On Friday, I had my gall bladder removed.
I have a few gallstones to prove it but I won't gross anyone out with pictures although there are a few that have gotten pics sent to their phones.  Jeanie was totally freaked out by the whole hospital scene and didn't want to see my cuts and bruises so it's funny that Cousin David picked up a nurse costume today.  I've spent most of my recovery time playing farkle and picking out a Halloween costume.  Jeanie thinks we should match but forget it.  That's too hard.  I found a really great naughty cop costume.  It's too much to resist.
I love Halloween.  It's my favorite holiday; always has been.
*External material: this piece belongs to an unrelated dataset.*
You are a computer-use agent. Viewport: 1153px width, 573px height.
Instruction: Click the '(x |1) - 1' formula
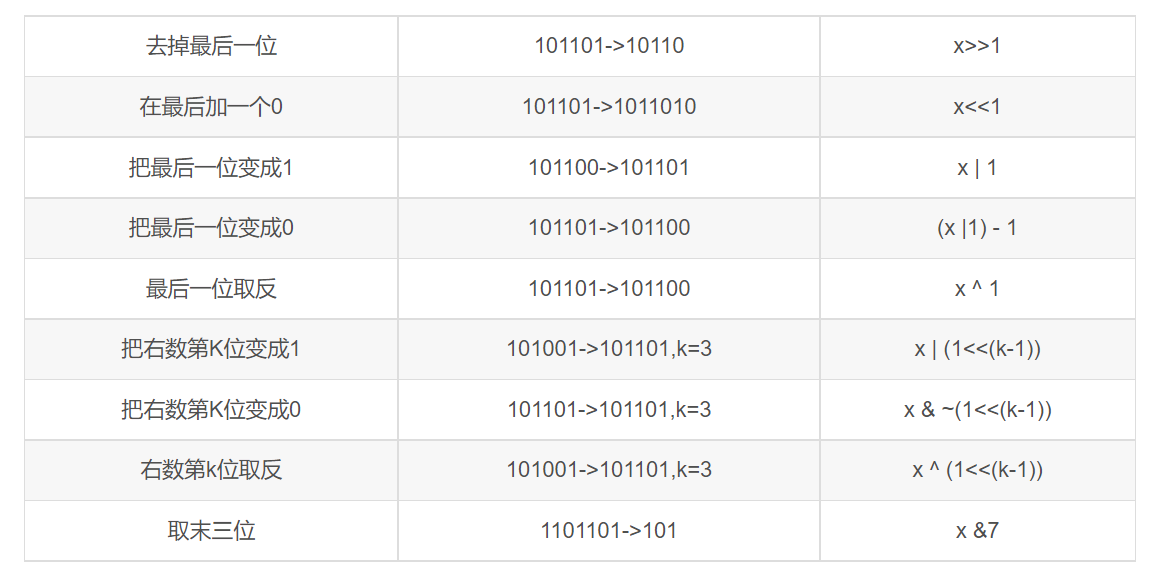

I think for the rest of the month I'll blog about some of my favorite Halloweens and spooky experiences. 
Since I'm a B- in health, I'll go back to work tomorrow.  Not because I want to.  I have to.  I want to pay off the debts and kick back money.  My heart is still set on starting fresh in Virginia.  I miss the boys way too much and I'm just spinning silly circles at my job.  I've carved out a notch for myself but what good is it?  I'm always one pay check from broke and the benefits?
My insurance sucks.  How can I live in the wealthiest country in the world and find myself in a sales pitch over getting my gall bladder out?  What they didn't expect from your girl was a water work spectacle that would have put anyone down for the count.  I'm strong but I'm not afraid to pretend to be vulnerable to get things in motion.  They wanted 500.  They settled with 200 and a promise to make payments. The hospital can expect a spotchy check every month until they are paid off.  They pissed me off when some gal named Nadine called and said that while they are a non-profit hospital and I qualified for 90% off, I should bring in a check the day of my surgery to show them I was a good person.  I asked her why didn't I just bring in a kidney.
I'm a bottom feeder and that makes no sense to me.  I don't feel like one.  I get pissed and act like Rusty Dennis but I don't particularly act like one.  I'm kind and warm and passionate and yet-not quite getting where I want to be and that's where I am.  I'm tired of surviving.  I want to thrive and prosper and live to 100.  I want to leave a mark and for someone to remember me 500 years after I'm gone.  I've always felt that I had a grand purpose and maybe everyone thinks that but I'd like to prove myself right. 
It takes courage.
I'm not scared anymore.

3 comments:

Amy K. said...

You're obviously a very strong and brave person. I'm sending you my wish for a quick recovery. :)

Melissa said...

I'm so happy to hear you made it through your surgery OK sweetie, but sorry to hear they tried to put the squeeze on you. What do they expect people to do, when they can't afford the surgery? Die from gangrene? And some stupid people believe we don't need healthcare reform in this country. I hope Jeanie has been a good nurse to you, in spite of her fear of icky cuts an bruises. lol

Melissa XX

Lynn Jones said...

The NHS (in the UK) isn't perfect, but it is at least a right to treatment. I hope the US gov reforms I keep hearing about go though.

I hope you get well soon.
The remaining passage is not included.